▸ **Texte fourni**:

********

Le peintre avait donc présenté aux participants le fonctionnement de La Source, et surtout commencé d’expliquer les raisons de son engagement et de ses convictions d’artiste. Je m’étais permis d’insister : « Mais d’où tenez-vous cette conviction d’une efficacité éducative de l’art et des artistes ? Que peut bien faire l’artiste là où l’école et le pédagogue ont échoué » ? Les réponses du peintre m ’avaient étonné : il ne voulait pas s’en tenir au discours d’inspiration romantique qui a le plus souvent cours. C’était plutôt sur l’artiste « bricoleur » qu’il misait ! Et comme nous manquions de temps, il avait simplement ajouté : « De cela, je pourrais vous parler longuement... ». Je l’avais pris au mot : j’étais pour ma part tout disposé à l’entendre aussi longtemps qu’il l’accepterait !
Notre premier entretien s’est déroulé autour d’une table basse et d’une bouteille de Perrier, dans la partie salon de son vaste atelier parisien. Gérard Garouste m’avait d’abord présenté Élisabeth, son épouse : « Élisabeth aussi est très engagée dans La Source ». Nous l’avions laissée affairée à son bureau, à la recherche de couleurs pour un motif sur lequel elle travaillait, me semble-t-il.
A ma droite à présent, un peu devant moi, il y avait le fond d’une toile de Garouste en cours de réalisation (j’ai lu quelque part dans un article le concernant que les figures dans son travail viennent en dernier lieu). J’avais voulu prendre quelques minutes pour me situer et situer les raisons de ma visite ; très vite, sur quelques mots qui touchaient à la question de l’art et de l’enfance, de l’art et de l’éducation, Gérard Garouste avait longuement pris la parole. J’avais aussitôt renoncé à enregistrer. Je m’imaginais fort peu exhibant cette prothèse, mon magnétophone, chercher les branchements, et sans doute prendre le risque de casser le fil qui s’était si vite et si heureusement noué. D’ailleurs, le peintre abordait de lui-même des points qui étaient comme des réponses aux questions que je voulais lui poser… Et d’autre part, son propos pour l’essentiel recoupait les réflexions et les interrogations issues des entretiens réalisés à Lyon avec les artistes en résidence.

********

▸ **Consigne**:
Pour chacune des affirmations suivantes, dites par oui ou par non si elle s'accorde avec le texte fourni, puis citez mot pour mot le passage qui permet de trancher.
(a) Le premier entretien s'est tenu dans l'atelier parisien du peintre.
(b) L'entretien a été enregistré au magnétophone.
(c) Le peintre s'en tenait au discours d'inspiration romantique.

▸ **Données**:
********

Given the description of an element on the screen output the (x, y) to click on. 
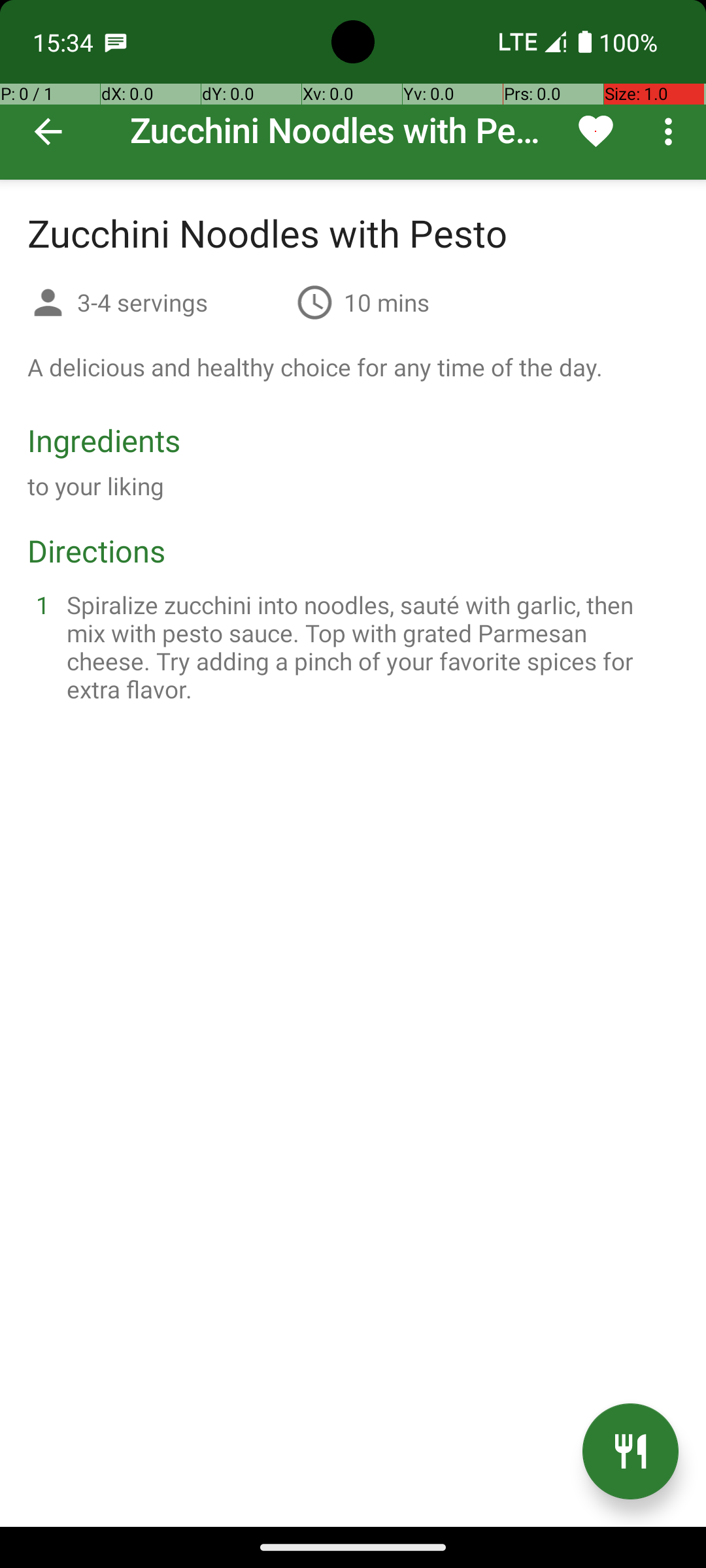
Zucchini Noodles with Pesto Element type: android.widget.FrameLayout (353, 89)
Spiralize zucchini into noodles, sauté with garlic, then mix with pesto sauce. Top with grated Parmesan cheese. Try adding a pinch of your favorite spices for extra flavor. Element type: android.widget.TextView (368, 646)
Given the description of an element on the screen output the (x, y) to click on. 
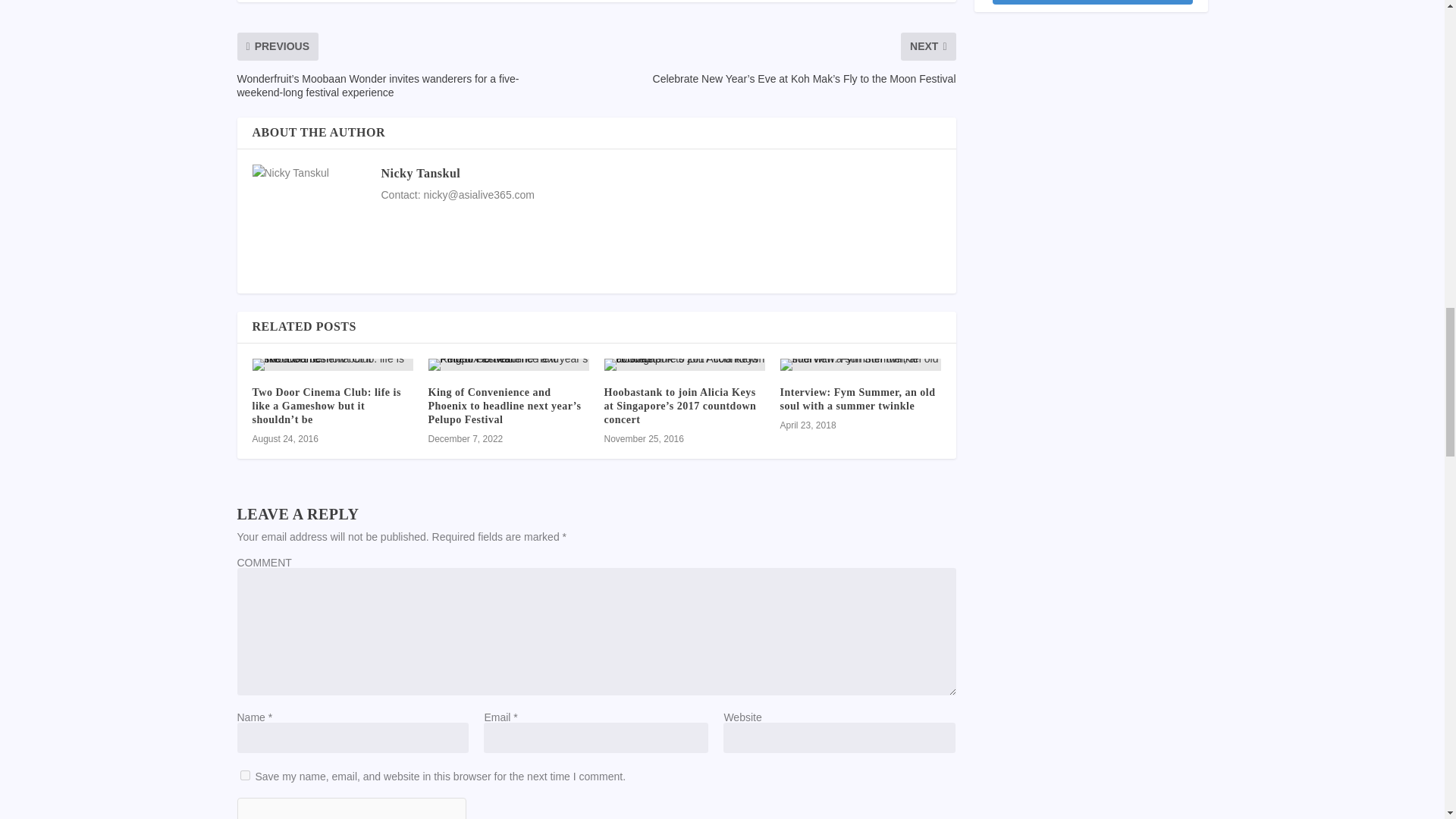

********

▸ **Corrigé**:
(a) Oui : « dans la partie salon de son vaste atelier parisien »
(b) Non : « J’avais aussitôt renoncé à enregistrer. »
(c) Non : « il ne voulait pas s’en tenir au discours d’inspiration romantique qui a le plus souvent cours »